_EXERCISE AIM_
Reproduce the lines verbatim, from the line containing "for セッション (直帰以外のセッション)" through the line containing "pos(115,18)", leaving out the pictures.

>> start DATASET RECORDS

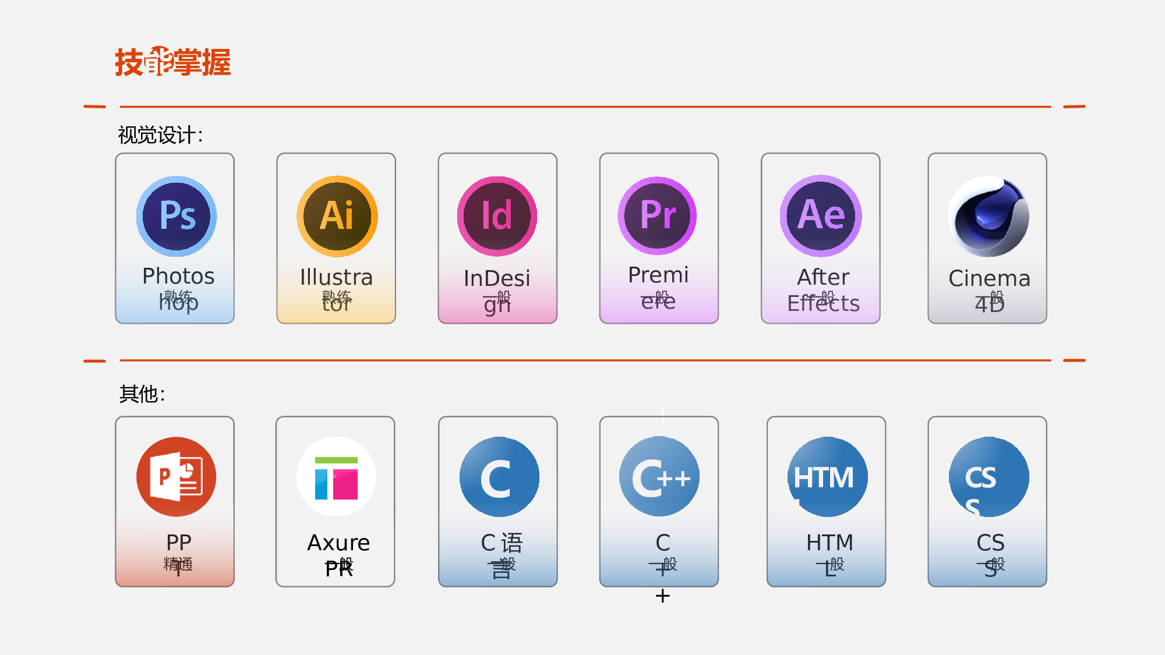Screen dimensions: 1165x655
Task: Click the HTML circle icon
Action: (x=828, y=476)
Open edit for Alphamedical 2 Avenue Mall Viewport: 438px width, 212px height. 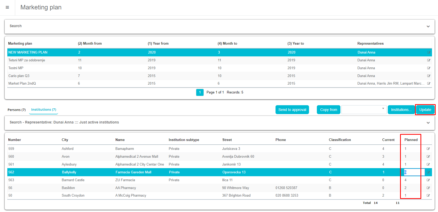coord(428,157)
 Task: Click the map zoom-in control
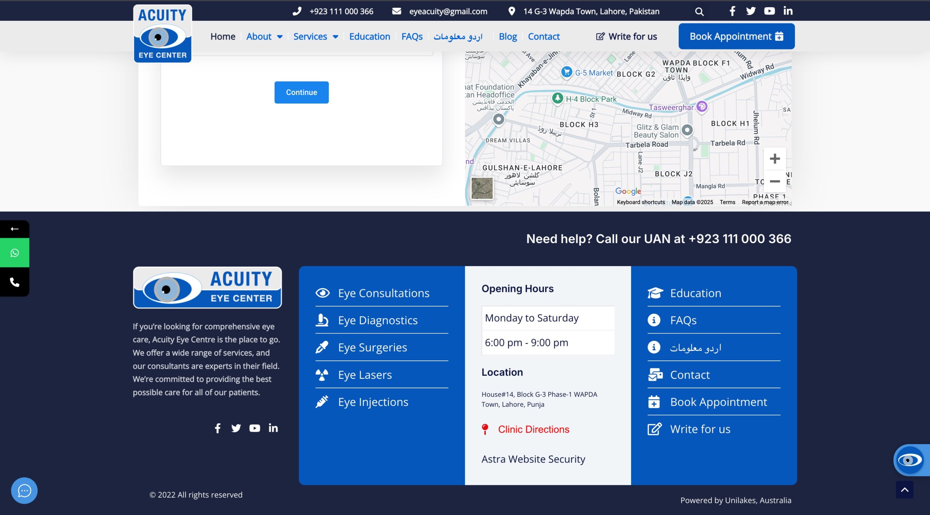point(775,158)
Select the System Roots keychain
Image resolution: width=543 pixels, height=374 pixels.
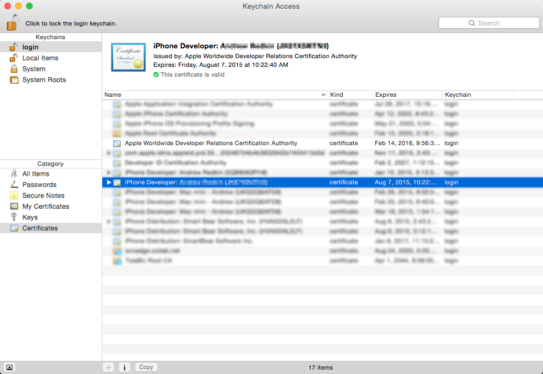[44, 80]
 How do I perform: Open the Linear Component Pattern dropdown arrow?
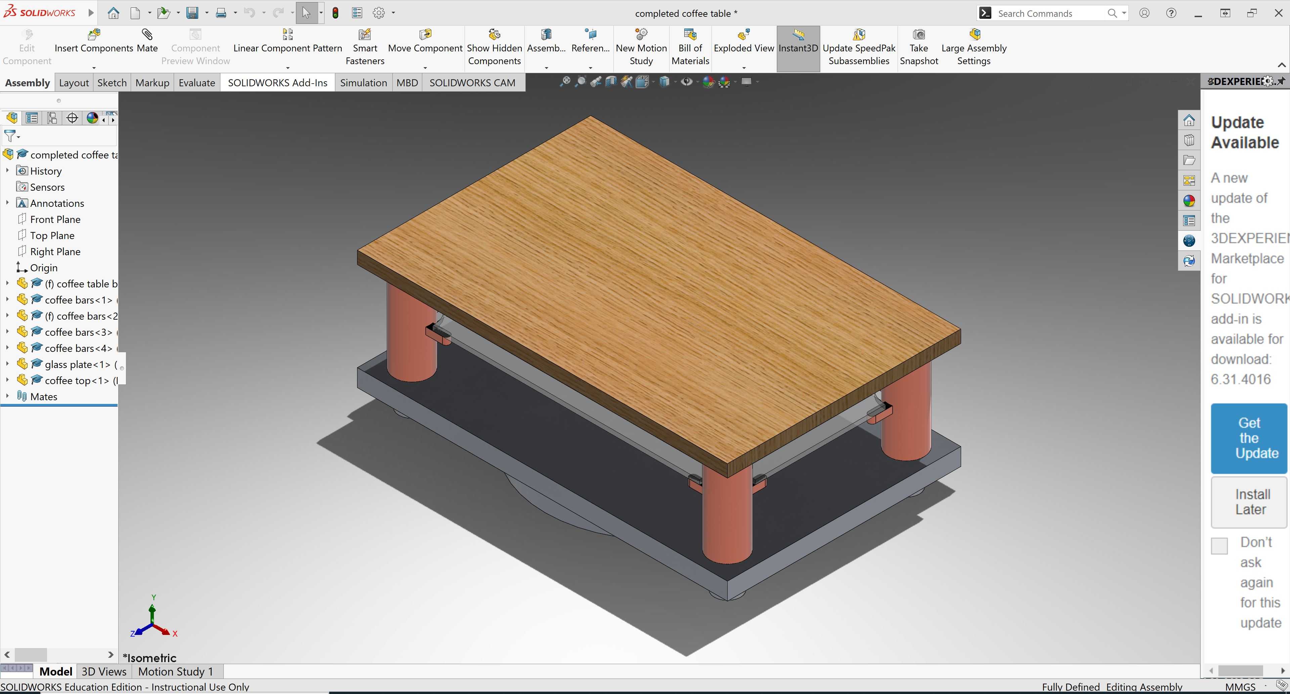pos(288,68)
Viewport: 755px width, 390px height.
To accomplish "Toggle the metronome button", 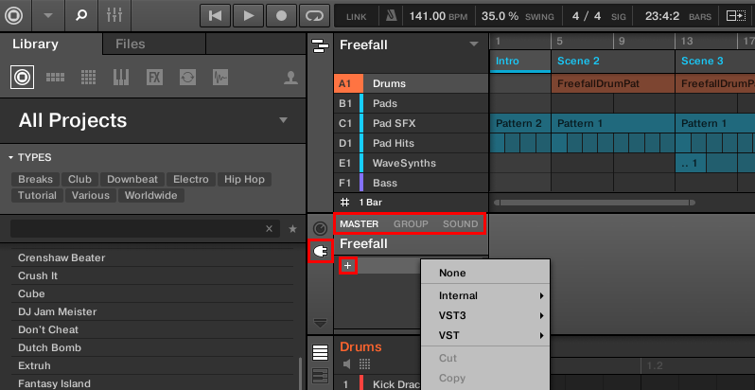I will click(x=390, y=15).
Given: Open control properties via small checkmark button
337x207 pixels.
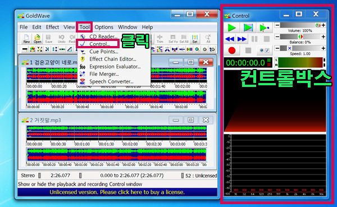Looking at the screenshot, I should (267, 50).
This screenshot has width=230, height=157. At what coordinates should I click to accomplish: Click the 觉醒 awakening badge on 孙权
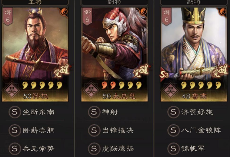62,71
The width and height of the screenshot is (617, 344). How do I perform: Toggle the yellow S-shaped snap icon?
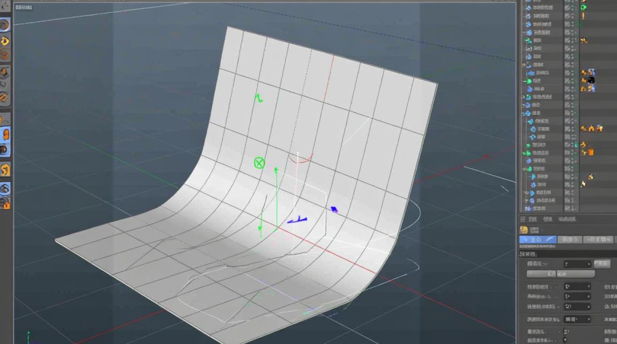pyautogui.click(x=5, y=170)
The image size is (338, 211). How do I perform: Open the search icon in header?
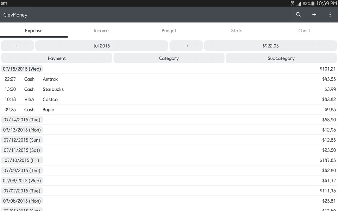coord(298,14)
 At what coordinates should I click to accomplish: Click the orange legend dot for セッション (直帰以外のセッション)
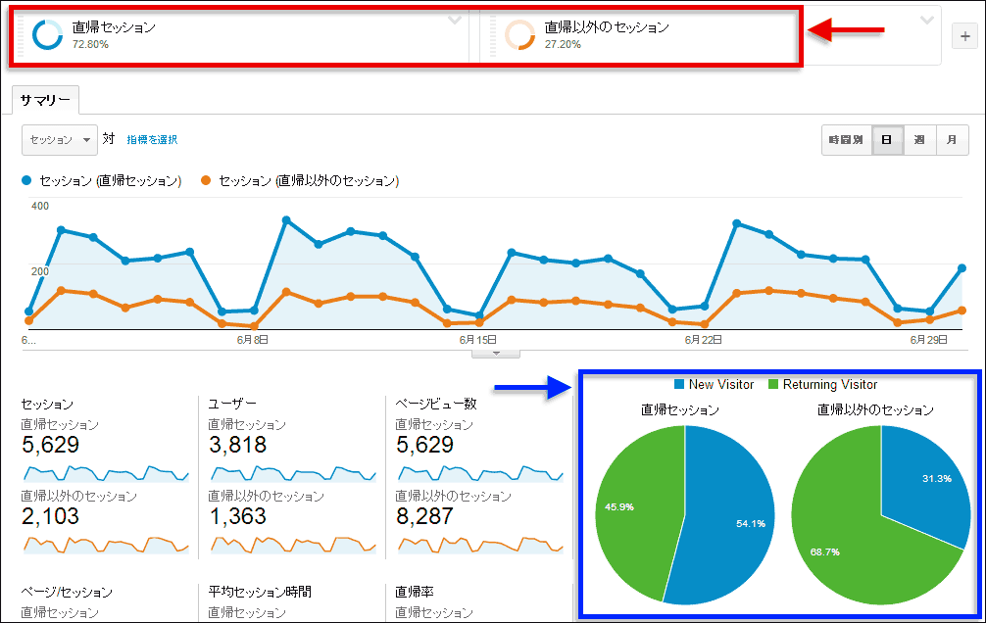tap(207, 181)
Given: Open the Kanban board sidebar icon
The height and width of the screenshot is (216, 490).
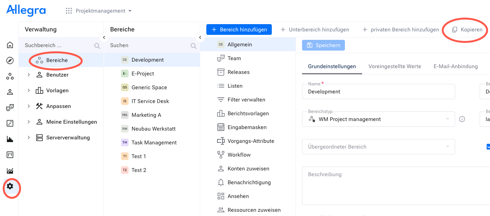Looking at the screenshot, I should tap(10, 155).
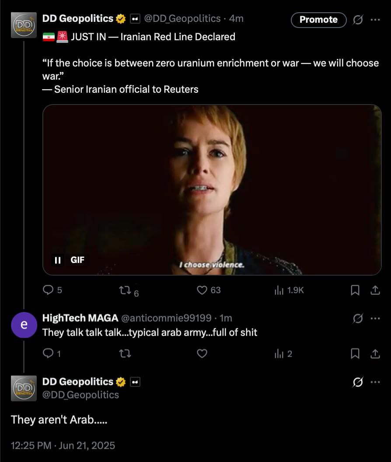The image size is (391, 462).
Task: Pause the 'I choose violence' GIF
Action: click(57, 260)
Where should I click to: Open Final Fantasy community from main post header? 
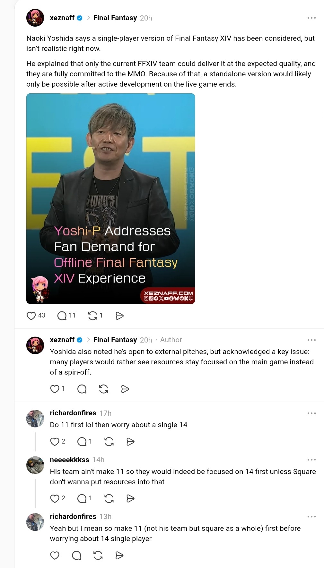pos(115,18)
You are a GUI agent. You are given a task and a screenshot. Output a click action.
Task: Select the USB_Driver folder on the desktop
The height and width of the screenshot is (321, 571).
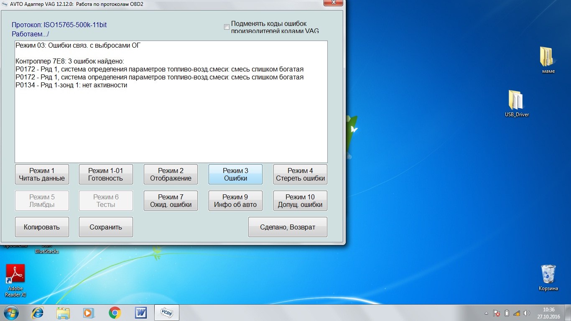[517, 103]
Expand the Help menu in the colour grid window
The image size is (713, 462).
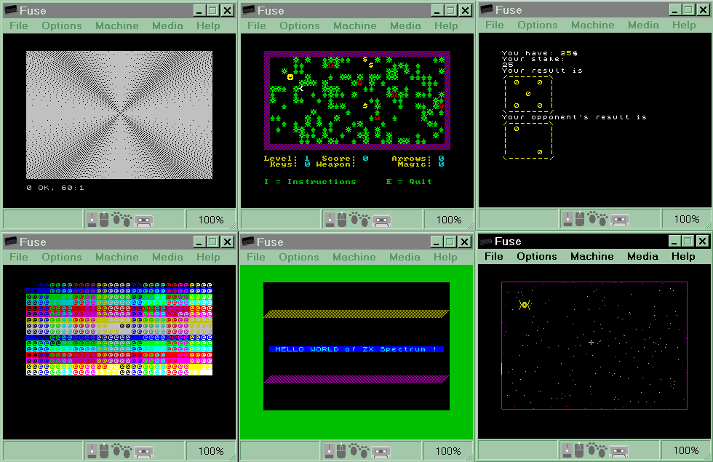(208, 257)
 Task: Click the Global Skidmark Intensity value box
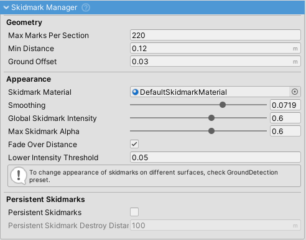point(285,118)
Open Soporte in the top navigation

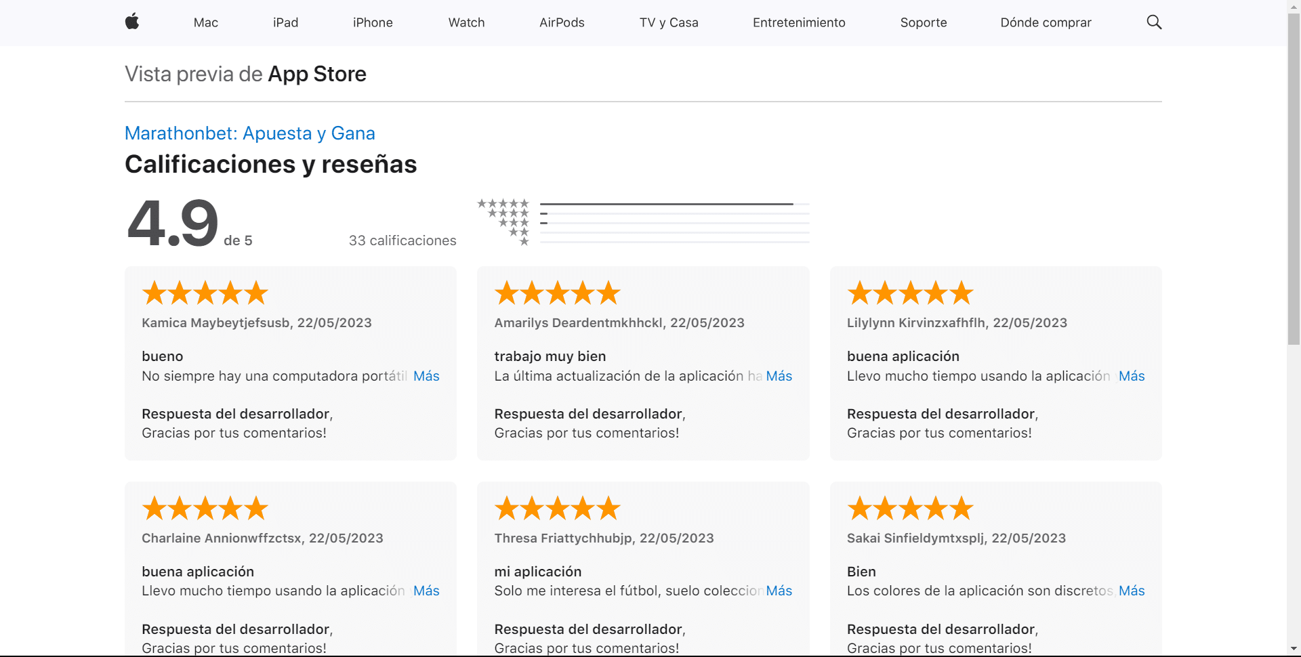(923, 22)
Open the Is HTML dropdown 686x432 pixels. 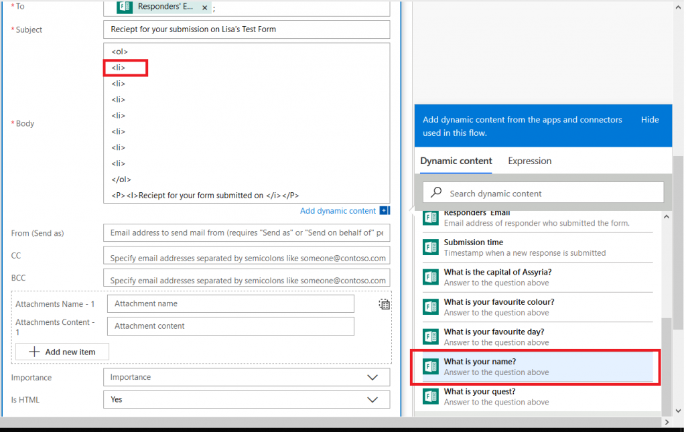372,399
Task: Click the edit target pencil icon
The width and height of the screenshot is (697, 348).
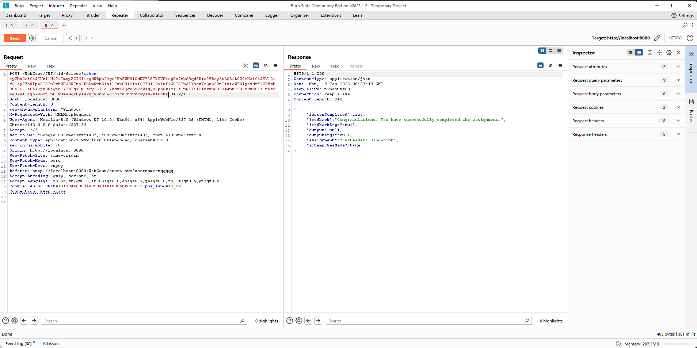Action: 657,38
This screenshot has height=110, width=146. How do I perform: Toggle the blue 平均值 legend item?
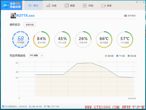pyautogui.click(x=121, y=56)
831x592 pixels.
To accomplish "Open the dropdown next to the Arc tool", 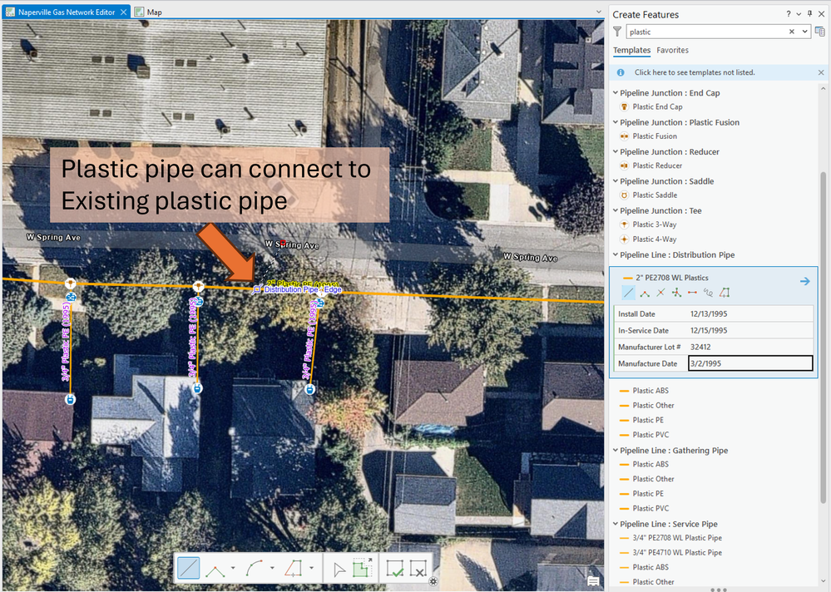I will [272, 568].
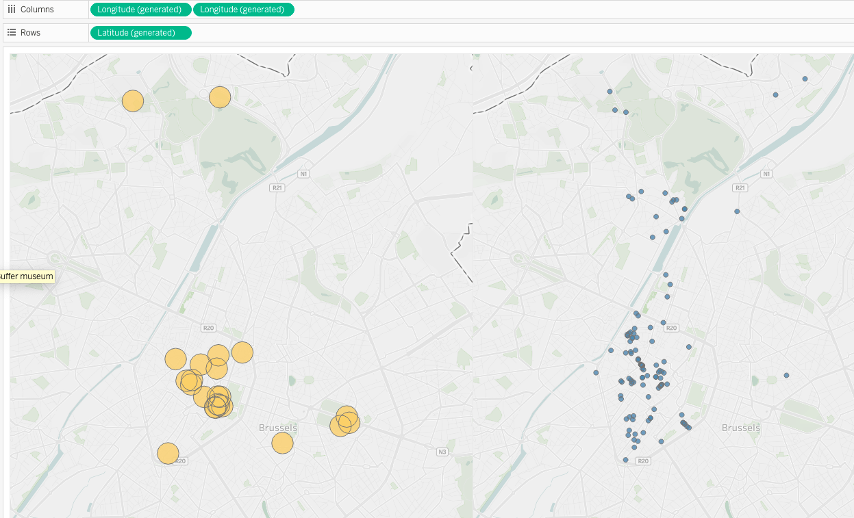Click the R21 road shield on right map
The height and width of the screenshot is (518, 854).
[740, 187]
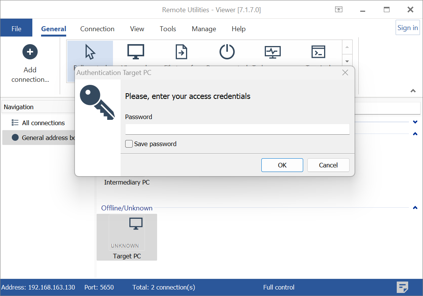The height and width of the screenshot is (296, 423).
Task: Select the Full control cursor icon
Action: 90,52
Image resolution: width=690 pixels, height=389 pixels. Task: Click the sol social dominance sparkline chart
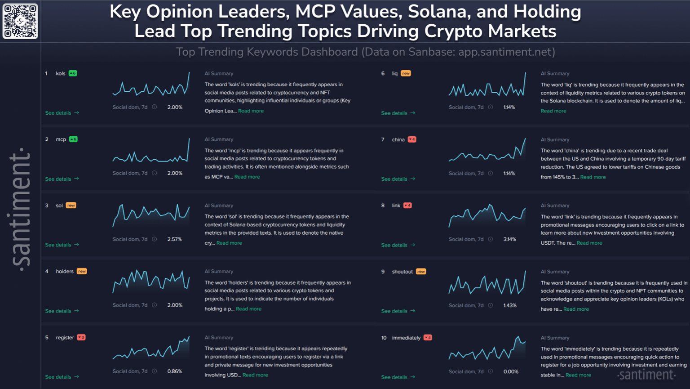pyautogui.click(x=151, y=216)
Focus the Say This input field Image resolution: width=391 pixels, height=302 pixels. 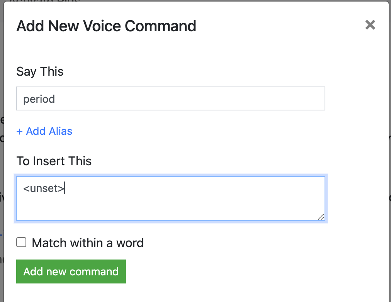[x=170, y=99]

>> end DATASET RECORDS

_OUTPUT OF THE TASK_
 At what coordinates should I click to accomplish: Click the orange legend dot for セッション (直帰以外のセッション)
tap(207, 181)
Given: Open the Kanban board sidebar icon
The height and width of the screenshot is (216, 490).
Looking at the screenshot, I should tap(10, 155).
The image size is (391, 462).
Task: Pause the 'I choose violence' GIF
Action: click(57, 260)
Where should I click to: Open Final Fantasy community from main post header? 
pos(115,18)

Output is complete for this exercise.